The BUILD program has allocated $4 billion to various infrastructure improvement projects over the last few years, with grant selection focusing on projects aiming toward improved safety, innovation, industry partnerships, economic competitiveness, and environmental sustainability.
$22 million of the grant will be dedicated to Georgia’s state Route 96 improvements, and Georgia’s Department of Transportation will direct the funding toward efforts to expand that east-west route to four lanes. The improvements will also implement wildlife crossing areas and will aim to help safely navigate traffic around heavy trucks and farm equipment. The overarching goal of the state’s efforts will be to largely reduce the number of crashes involving wildlife.
North Dakota also received $22 million from the grant, and will begin reducing seasonal water accumulation-caused road closures by raising roadway grades at 13 different locations. When rural roads experience closures, freight movement is often forced to take to routes not fit for heavy machinery.
Another $21 million will be given to the Pennsylvania Department of Transportation for the state’s Erie Bayfront Parkway Mobility and Freight Improvement Program. In order to bring easier connection between Erie’s business and the area’s waterfront, the project will work to reconstruct intersections as well as to build a multimodal bridge in order to help relieve congestion in the growing area.
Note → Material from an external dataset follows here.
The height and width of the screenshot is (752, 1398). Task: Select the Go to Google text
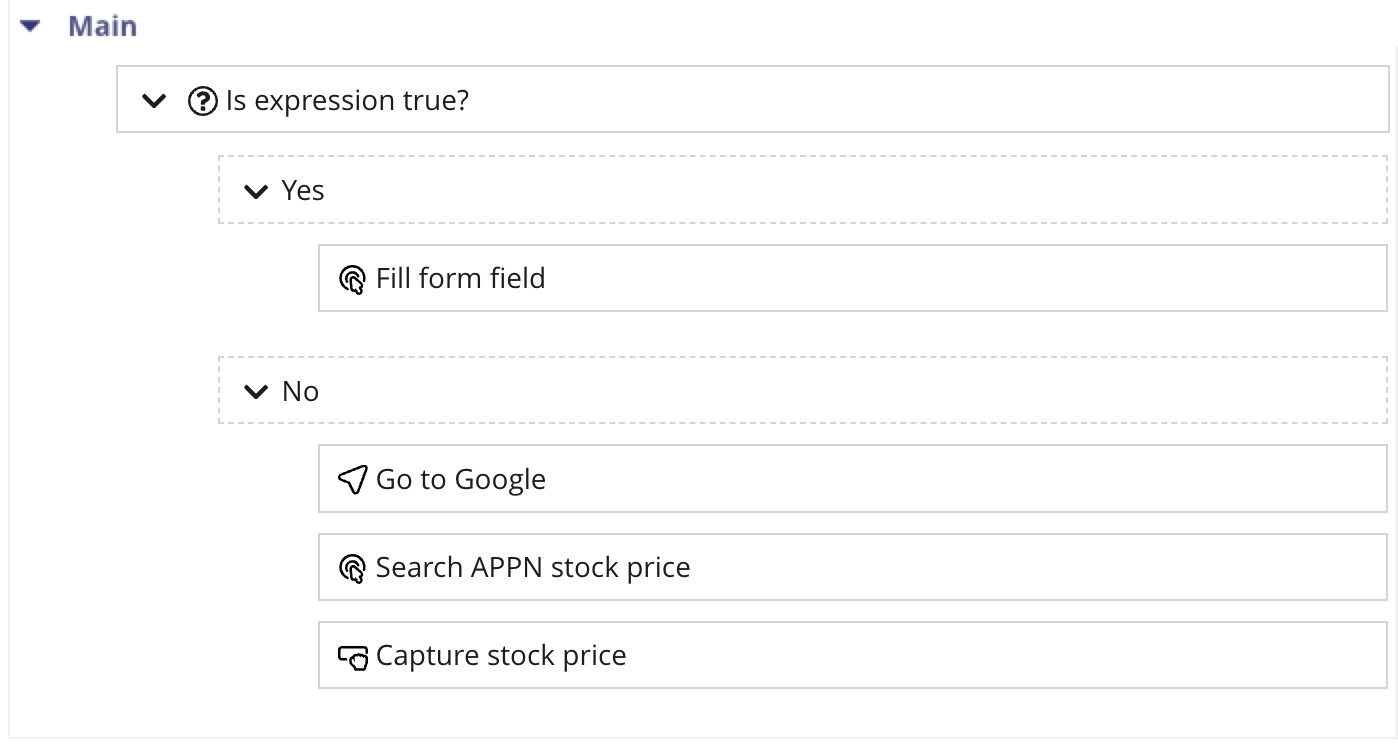pos(461,480)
Wichita, Kansas was specifically awarded $21 million for its collector-distribution system construction which will connect interstates 135 and 235 with Route 96. The funds will also be allocated for the replacement of outdated ramps and the resurfacing of bridges. These updates will work toward reducing accident risks regarding hazardous material-carrying trucks that often travel from industrial facilities around the city.
Additionally, Colorado received two grants. One brought the state $13 million to upgrade the Roaring Fork Transportation Authority’s regional transit hub, and the second brought $.4 million to help with acquisition and pre-construction efforts around Castle Rock’s Crystal Valley Parkway Interchange project.
“Castle Rock has seen significant growth in recent years, and this BUILD grant will help advance the project,” said Colorado Senator, Cory Gardner. “With Colorado’s population growing at one of the fastest rates in the country, I will continue to work with communities across our state to support their infrastructure priorities to ensure safety and efficiency for Coloradans.”
Additional awards for 2020 grants through this program include other rural projects such as the Tuscaloosa Landing Area Project of Alabama, The I-55 at IL 59 Access Project in Illinois, the I-70 Rehabilitation and Modernization project of Indiana, the Interchange Improvements in Coralville, Iowa and Iowa’s Building Safety, Access, and Capacity project, Michigan’s Statewide Central Signal Control System Expansion, and Minnesota’s US 14: New Ulm to Nicollet Mobility and Safety Improvement Project.
Illinois and Missouri will also receive nearly $21 million for its urban St. Louis Bi-State Regional Ports Improvement Project, and Indiana will receive $5 million for its urban US 36 Safety and Capacity Project–Connecting Avon.
The St. Louis Bi-State Regional Ports Improvement Project is sponsored by America’s Central Port District, and will aim to improve multimodal infrastructure at America’s Central Port in Granite City, Illinois with over 2,000 feet of new railroad track, as well as a new terminal access roadway, belt system, and barge loading system. At St. Louis Port Authority in Missouri, the project will bring over 7,000 feet of new railroad track, barge loading equipment, conveyor replacement, loading shed improvements, and flood mitigation work. There will also be loading shed and electrical system upgrades, along with hoist system and barge loading improvements, at Illinois’ Southwest Regional Port District.